The most famous rice terraces in the world are in the Northern Philippines. But I heard that the Dragon’s Back rice terraces near Longsheng were even more magnificent. They are amazing, precipitously strung up 800 metre peaks.
But why build these agro-engineering wonders in such difficult terrain?
The Han Chinese make up more than 93% of China’s population. The clever Han have displaced most of the other ethnic minorities, driving most of them into inhospitable mountains or desert. For the ethnic Yao people, who live on these peaks, it was grow rice or starve.
We stayed up high, nestled in the rice paddies in tiny Sang An village. There are 10 beautiful, traditional wooden guest houses, but we were the only 4 guests on the night we stayed on the mountain.
We lived at Wilson’s Cafe. Wilson (short English names easy for tourists to remember) is a Han Chinese who opened here a month ago to take advantage of the expected tourist boom. Because Wilson is the only person in the village who speaks English, he will now get all the western tourists. For this he is hated, having only one friend.
Wilson was a good host & will persevere. He wants to get rich, as do all the Chinese I’ve spoken with. For one thing, he is already 26 and not yet married.Women only want to marry a rich man, he told us.
Wilson is quite the entrepreneur. He learned English only by talking to tourists while working as a waiter in Yangshou. The staff is paid a pittance. There is no tipping in China. Wilson moved to the special economic zone to work (illegally?) in a big factory. But that work was too hard.
After 4 trips up to the Yao village, Wilson moved up permanently. He will quite likely be very successful. He likes living on the Dragon’s Backbone, exploring waterfalls, but it is boring for him when there are no excited, enchanted tourists to entertain.
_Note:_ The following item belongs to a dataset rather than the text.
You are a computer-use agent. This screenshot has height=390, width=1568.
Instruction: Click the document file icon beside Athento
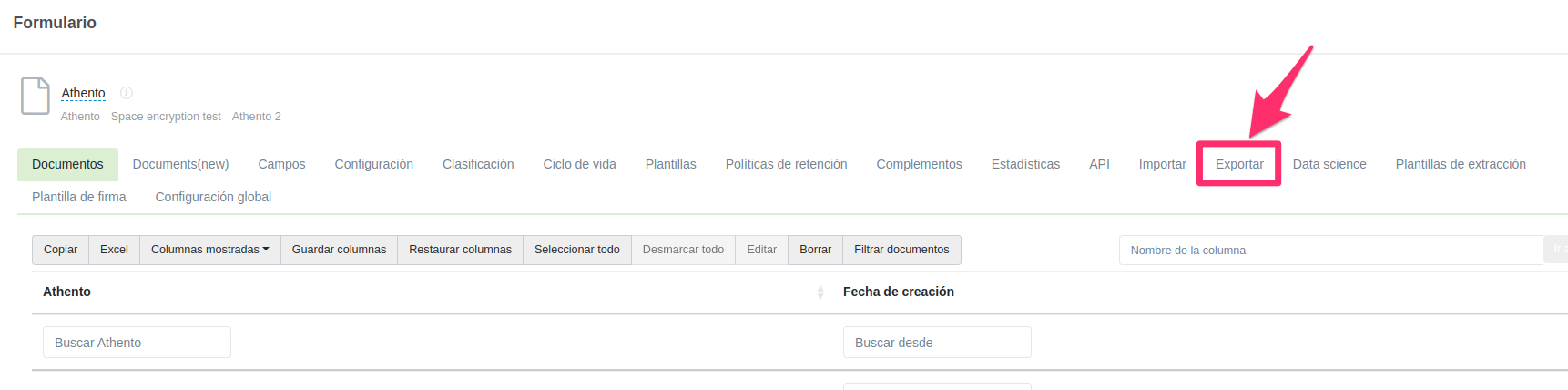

I would love to have stayed on the rice terraces longer, perhaps walking 3 hours higher up the mountain to a more remote village, or setting-up my tent. (Wilson advised against the tent. Only 10 days earlier a very poisonous snake bit a village girl.)
I would love to have stayed for the Festival that was just starting. It was a family reunion. Each household must cook a duck and a fish. They were well into the beer by 9 AM. There were ducks everywhere!
I would love to have spent more time exploring the picturesque villages where small children carry the babies; where old men sit serene smoking long pipes; and where everyone else is busy doing leisurely rural chores.
But this is China. So I had an airline ticket that had to be purchased 3 days in advance and which could not be changed.
I flew to Chengdu, the frontier capital of Sichuan province & the last big city before the remote West and North. Most tourists like Chengdu. Somehow the smog is less offensive, the diesel exhaust less choking.
Chengdu is laid-out like Beijing with wide communist-style boulevards. I admired the big white Mao statue.
Unlike Beijing, Chengdu still has bicycle lanes so I got the chance to lose myself in the throng of bikes as I had seen so many times on TV.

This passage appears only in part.